Compared to older generations, people born between 1960 and 1990 are more likely to develop 17 cancers, including breast, pancreatic and stomach cancers.
- Incidence rates increased successively among people born since about 1920 for 8 of the 34 cancers.
- Millennials, or people born between the early 1980s and the late 1990s, were two to three times more likely to suffer from cancers of the small intestine, kidney, pancreas and liver in women.
- “Although we have identified trends in cancer associated with years of birth, we do not yet have a clear explanation for why these rates are increasing,” the authors say.
In a recent study, published in the journal The Lancet Public Healthresearchers from the American Cancer Society (ACS) examined trends in cancer incidence and mortality for 34 types of cancer in the United States.
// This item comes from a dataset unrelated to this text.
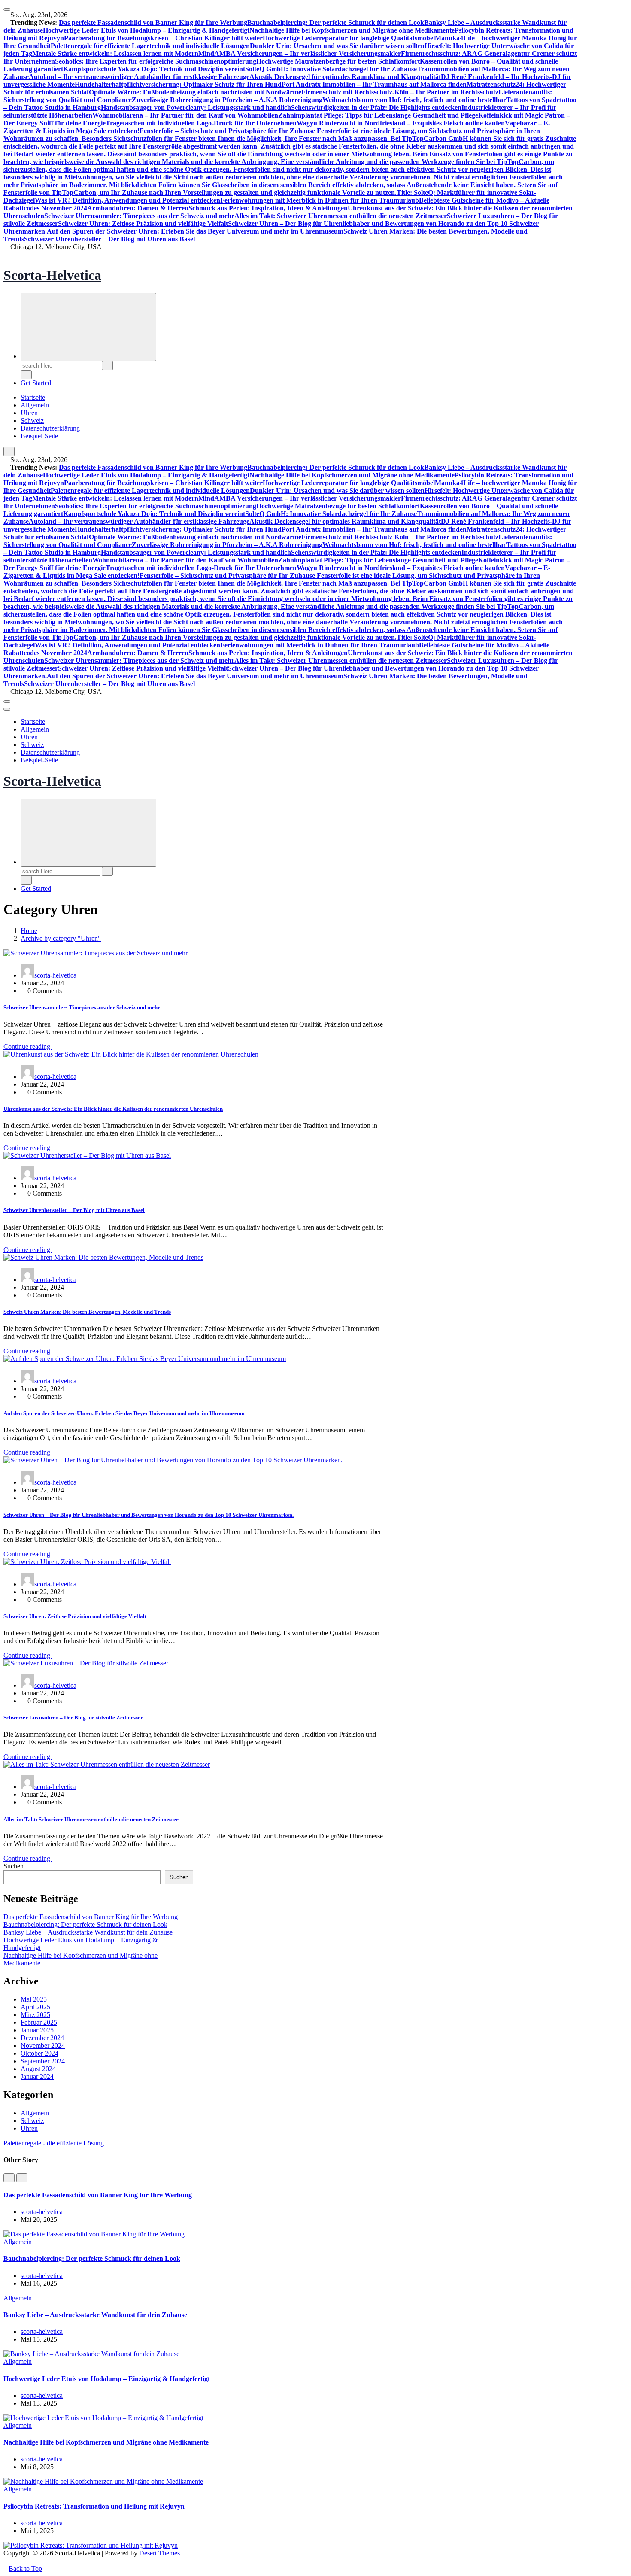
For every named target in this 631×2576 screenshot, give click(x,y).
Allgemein (35, 405)
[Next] (21, 2177)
To conduct their work, they obtained data for 23,654,000 patients diagnosed with 34 types of cancer and 7,348,137 deaths from 25 cancers for the period from January 1, 2000, to December 31, 2019. To compare cancer rates across generations, the team calculated age- and period-adjusted birth cohort-specific incidence and mortality rates by year of birth, separated by five-year intervals, from 1920 to 1990.
Breast, pancreas, liver, colon: increased risk of cancer in post-baby boomer generations
The authors found that incidence rates increased with each successive birth cohort born since about 1920 for 8 of the 34 cancers. In particular, the incidence rate was about two to three times higher among those born in 1990 than among adults born in 1955 for pancreatic, renal, and small bowel cancers in both men and women, and for liver cancer in women. In addition, incidence rates increased among younger volunteers, after declining among older participants, for nine of the remaining cancers, including breast cancer (estrogen receptor positive only), corpus uteri cancer, colorectal cancer, noncardiac gastric cancer, gallbladder cancer, ovarian cancer, testicular cancer, anal cancer in men, and Kaposi sarcoma in men.
Across cancer types, the incidence rate among millennials, those born between the early 1980s and the late 1990s, ranged from 12% for ovarian cancer to 169% for uterine corpus cancer compared to the group with the lowest incidence rate. It is noteworthy that mortality rates have increased in increasingly younger generations, in parallel with incidence rates for liver cancer (in women only), uterine corpus, gallbladder, testicular, and colorectal cancer.
Cancers: “We do not yet have a clear explanation for why these rates are increasing”
“Birth cohorts, groups of people categorized by year of birth, share unique social, economic, political, and climatic environments that affect their exposure to cancer risk factors during their critical developmental years. Although we have identified trends in cancer rates associated with birth years, we do not yet have a clear explanation for why these rates are increasing. (…) Without effective population-level interventions, and as elevated risk among younger generations continues with age, an overall increase in the burden of cancer could occur in the future, halting or reversing decades of progress against the disease. The data underscore the critical need to identify and address underlying risk factors in Generation X and Millennial populations to inform prevention strategies,” concluded scientists.